In Africa, small nations are seizing the moment—the biggest reformer in 2014 is Rwanda which has risen in the ranking on ease of doing business. Countries are investing in agricultural productivity and engineering cooperation for creating markets. In Tanzania and Malawi, the governments are instituting partnerships with the World Food Programme, farmers’ organisations, companies and enablers to establish a value chain to deliver incomes to small farmers and affordability to consumers. Sounds familiar?

In stark contrast, India is stranded between politics and potential. The spectre of pendency is an inescapable fact—the opening of insurance is pending since 2005, the idea of a Goods and Services Tax is pending since 2002, the need to revive manufacturing was first articulated in the Atal Bihari Vajpayee regime, the opening up of education is stalled, thanks to the political e-barons… and there are new additions. Power projects of 25,000 MW generating capacity await fuel linkage since January 2012. State electricity boards are penurious for the second time in 10 years, over `18 lakh crore worth projects are stalled for land and environmental clearances.

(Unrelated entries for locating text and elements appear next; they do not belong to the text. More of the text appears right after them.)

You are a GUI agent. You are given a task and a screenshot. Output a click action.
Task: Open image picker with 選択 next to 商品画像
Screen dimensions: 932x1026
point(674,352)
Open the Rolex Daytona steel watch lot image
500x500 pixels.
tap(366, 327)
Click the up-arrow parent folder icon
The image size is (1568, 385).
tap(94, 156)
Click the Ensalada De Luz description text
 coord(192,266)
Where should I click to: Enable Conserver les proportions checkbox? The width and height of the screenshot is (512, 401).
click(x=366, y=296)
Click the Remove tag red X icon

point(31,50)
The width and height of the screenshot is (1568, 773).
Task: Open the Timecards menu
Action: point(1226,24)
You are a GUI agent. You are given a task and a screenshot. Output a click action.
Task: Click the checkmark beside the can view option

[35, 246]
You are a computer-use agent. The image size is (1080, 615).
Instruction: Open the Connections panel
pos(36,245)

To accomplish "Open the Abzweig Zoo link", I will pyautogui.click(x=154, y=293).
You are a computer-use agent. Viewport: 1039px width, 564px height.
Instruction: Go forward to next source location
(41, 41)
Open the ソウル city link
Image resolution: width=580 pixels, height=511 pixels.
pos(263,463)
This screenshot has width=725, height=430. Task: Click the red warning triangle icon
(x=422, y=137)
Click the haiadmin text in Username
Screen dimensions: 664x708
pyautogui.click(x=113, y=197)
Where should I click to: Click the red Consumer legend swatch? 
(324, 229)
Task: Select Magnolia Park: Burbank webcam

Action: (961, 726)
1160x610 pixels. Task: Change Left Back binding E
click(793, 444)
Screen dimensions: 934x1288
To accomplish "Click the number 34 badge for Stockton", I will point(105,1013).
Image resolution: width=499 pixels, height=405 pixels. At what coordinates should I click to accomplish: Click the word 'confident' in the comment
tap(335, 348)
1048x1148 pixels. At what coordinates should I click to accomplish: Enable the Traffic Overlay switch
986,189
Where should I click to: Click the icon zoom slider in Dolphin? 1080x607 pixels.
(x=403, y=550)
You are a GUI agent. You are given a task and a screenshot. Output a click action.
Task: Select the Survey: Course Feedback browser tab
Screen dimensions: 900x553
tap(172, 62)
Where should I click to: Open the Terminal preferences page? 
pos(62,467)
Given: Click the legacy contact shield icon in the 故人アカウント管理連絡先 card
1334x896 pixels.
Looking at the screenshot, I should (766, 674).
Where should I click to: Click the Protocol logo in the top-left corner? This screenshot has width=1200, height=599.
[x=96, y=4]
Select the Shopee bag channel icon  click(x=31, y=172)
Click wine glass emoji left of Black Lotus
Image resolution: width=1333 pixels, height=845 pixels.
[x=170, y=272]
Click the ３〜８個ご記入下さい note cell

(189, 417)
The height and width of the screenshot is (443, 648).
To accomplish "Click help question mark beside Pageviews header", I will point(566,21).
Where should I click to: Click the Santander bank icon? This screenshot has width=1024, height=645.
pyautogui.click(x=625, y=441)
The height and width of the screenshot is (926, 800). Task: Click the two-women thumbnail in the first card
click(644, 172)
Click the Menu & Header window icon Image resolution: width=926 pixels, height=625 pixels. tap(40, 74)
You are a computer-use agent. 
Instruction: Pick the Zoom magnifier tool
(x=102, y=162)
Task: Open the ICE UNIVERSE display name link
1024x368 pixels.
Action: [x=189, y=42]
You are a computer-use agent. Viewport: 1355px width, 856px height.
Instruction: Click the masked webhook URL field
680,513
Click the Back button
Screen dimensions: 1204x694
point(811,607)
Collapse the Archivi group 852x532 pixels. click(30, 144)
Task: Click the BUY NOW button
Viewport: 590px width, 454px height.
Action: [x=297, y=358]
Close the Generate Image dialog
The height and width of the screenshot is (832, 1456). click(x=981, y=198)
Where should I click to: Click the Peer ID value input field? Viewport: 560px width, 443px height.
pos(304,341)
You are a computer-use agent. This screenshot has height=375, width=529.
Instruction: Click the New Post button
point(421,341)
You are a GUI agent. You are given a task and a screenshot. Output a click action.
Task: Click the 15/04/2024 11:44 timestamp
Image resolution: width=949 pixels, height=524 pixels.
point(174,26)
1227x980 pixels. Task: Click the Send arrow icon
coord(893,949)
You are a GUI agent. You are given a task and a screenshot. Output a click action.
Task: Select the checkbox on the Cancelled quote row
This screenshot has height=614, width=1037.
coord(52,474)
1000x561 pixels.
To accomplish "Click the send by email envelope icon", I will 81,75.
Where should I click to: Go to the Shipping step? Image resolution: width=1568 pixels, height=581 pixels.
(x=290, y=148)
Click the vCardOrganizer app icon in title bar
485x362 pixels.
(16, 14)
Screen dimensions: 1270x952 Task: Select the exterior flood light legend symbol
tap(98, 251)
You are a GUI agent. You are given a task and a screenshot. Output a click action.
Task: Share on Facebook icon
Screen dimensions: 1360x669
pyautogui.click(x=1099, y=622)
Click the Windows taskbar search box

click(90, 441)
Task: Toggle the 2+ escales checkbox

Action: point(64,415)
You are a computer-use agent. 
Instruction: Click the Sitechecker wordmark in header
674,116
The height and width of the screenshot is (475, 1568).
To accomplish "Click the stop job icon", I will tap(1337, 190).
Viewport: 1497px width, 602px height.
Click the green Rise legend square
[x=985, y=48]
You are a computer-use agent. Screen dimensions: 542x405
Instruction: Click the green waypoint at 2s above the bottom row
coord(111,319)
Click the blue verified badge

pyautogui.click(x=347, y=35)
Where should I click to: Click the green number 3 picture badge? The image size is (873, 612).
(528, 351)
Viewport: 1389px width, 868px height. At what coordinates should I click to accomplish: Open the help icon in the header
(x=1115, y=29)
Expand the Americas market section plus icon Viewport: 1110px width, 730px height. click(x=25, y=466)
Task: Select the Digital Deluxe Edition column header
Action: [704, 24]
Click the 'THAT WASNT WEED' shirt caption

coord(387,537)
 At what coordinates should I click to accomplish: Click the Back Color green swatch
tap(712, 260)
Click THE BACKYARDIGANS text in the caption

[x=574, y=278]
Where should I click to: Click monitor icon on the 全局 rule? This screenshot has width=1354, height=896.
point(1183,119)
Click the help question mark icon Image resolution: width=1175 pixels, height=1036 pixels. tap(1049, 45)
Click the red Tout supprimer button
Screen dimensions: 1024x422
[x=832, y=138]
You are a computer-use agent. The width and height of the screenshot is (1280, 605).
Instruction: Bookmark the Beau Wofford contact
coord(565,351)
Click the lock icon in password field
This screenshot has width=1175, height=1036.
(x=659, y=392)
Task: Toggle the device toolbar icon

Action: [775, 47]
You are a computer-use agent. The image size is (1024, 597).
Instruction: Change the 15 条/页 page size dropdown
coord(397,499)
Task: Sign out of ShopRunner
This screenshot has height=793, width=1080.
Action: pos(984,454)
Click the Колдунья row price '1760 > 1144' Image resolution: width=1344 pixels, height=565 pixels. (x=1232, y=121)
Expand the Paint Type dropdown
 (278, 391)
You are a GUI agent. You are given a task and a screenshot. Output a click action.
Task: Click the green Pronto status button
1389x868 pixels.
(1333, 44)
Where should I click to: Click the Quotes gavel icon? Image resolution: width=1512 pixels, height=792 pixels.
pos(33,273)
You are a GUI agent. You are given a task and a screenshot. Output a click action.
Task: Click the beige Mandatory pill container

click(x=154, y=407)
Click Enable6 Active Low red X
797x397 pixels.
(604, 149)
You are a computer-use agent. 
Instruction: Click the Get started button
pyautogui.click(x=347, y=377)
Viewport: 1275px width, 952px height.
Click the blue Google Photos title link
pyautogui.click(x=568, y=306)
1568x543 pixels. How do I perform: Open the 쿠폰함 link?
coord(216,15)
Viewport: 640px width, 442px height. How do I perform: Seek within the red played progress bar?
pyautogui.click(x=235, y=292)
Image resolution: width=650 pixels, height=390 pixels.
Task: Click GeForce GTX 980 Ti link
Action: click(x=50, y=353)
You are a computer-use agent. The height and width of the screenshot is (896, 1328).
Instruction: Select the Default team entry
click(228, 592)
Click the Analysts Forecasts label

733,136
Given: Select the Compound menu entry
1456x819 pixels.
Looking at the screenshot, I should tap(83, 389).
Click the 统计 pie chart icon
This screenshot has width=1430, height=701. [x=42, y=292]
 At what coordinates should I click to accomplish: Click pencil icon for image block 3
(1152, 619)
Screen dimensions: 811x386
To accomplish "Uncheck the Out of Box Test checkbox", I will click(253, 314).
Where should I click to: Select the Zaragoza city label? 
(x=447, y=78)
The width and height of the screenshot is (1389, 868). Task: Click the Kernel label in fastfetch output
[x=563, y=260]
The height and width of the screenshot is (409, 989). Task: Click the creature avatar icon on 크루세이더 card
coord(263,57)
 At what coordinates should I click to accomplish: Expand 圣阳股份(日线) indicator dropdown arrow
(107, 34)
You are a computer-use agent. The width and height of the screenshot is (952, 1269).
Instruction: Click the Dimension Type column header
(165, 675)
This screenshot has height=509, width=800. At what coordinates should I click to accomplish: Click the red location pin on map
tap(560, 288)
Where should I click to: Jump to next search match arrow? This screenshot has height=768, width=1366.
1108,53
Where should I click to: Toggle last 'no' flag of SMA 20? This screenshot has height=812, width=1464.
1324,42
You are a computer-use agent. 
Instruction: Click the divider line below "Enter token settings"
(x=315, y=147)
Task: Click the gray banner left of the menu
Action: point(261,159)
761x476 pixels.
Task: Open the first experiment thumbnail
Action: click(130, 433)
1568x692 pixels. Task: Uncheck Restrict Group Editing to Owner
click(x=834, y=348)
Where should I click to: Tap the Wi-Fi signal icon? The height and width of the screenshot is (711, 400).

Yes, this government is barely six months old. Yes, some steps have been taken—opening up FDI in defence and processes in filing labour reports—and some have been promised. The “Make in India” is a good initiative, but branding must be backed by catalytic policies. The Tata Group rolled out a JLR plant in China. India needs investments in the country’s energy sector to fuel growth—GAIL is investing in America, ONGC in Mozambique, BPCL in Brazil, OVL in Siberia, the Adani Group is investing in Australia and Mukesh Ambani-led Reliance Industries in Mexico. The short point is: timing is critical and policy environment determines timing. Investors—Indian or foreign—and investments are governed by economic, not political and electoral, cycles.

India is poised at the gates of a serendipitous opportunity. Crude oil prices are down by over $48 to a barrel—and could slide further—afford an opportunity to build strategic reserves. Commodity prices are forecast to slide and could be leveraged for cheaper costing of infrastructure and capital equipment for new plants. Global food prices are sliding—offering stability in inflation. Economists in rating agencies are forecasting a better outlook for India than for its peers. Global investors are riveted by the idea of change, the promise of the Modi Model.

The world though is not going to wait interminably for India to get its act together. India’s “wasted decade” is all about missed opportunities. The UPA inherited a low-cost, high-growth economy and could have leveraged investor interest—first in 2004 and again in 2007 when India was the fastest-growing, free market democracy. The UPA could have addressed the politics of economics and spurred investment and sustainability. It chose to address the business of politics and reduced India into a high-cost, low-growth economy.

India is being detained. Every election has delivered one message: voters aspire for solutions, for progress, for prosperity. Every issue that triggers outrage across homes has one common dimension—poverty. The politics that survives on the arithmetic of faith must give way to politics that thrives on faith in the geometric impact of economic growth.